* [TASK INSTRUCTIONS]: Return exactly the lines of the records below, starting at the line that contains "Click the 'Enables" and ending at the line that contains "The width and", with both of those lines kept.

[Records contained in a dataset]
* * * * *

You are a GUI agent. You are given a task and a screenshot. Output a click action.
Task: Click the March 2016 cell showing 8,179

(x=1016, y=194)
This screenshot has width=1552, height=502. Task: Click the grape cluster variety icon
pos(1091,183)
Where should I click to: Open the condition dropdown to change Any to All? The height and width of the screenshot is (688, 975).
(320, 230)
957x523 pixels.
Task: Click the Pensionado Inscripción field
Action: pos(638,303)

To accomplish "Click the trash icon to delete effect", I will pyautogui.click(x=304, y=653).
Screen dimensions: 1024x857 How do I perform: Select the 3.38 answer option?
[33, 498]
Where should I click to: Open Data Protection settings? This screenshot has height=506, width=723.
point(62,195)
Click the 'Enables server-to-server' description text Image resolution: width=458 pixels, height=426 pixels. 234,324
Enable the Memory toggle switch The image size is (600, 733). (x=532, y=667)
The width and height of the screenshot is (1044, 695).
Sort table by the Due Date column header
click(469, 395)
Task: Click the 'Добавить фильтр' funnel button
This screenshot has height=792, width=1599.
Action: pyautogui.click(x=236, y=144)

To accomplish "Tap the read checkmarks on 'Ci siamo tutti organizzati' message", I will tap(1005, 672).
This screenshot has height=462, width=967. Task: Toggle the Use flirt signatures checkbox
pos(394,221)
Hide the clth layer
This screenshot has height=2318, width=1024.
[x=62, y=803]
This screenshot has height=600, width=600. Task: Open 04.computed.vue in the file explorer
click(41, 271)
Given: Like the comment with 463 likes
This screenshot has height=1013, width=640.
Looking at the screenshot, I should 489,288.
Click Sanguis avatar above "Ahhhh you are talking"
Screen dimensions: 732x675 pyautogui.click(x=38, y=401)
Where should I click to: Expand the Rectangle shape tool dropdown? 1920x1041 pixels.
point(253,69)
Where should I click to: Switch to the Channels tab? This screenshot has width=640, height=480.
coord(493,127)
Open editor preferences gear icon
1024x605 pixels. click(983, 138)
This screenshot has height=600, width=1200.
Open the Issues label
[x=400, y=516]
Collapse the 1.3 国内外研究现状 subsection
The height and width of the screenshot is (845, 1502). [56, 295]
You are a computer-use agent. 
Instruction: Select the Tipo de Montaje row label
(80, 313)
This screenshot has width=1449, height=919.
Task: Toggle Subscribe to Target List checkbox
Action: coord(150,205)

* * * * *

* [SOLUTION]:
Click the 'Enables server-to-server' description text Image resolution: width=458 pixels, height=426 pixels. 234,324
Enable the Memory toggle switch The image size is (600, 733). (x=532, y=667)
The width and height of the screenshot is (1044, 695).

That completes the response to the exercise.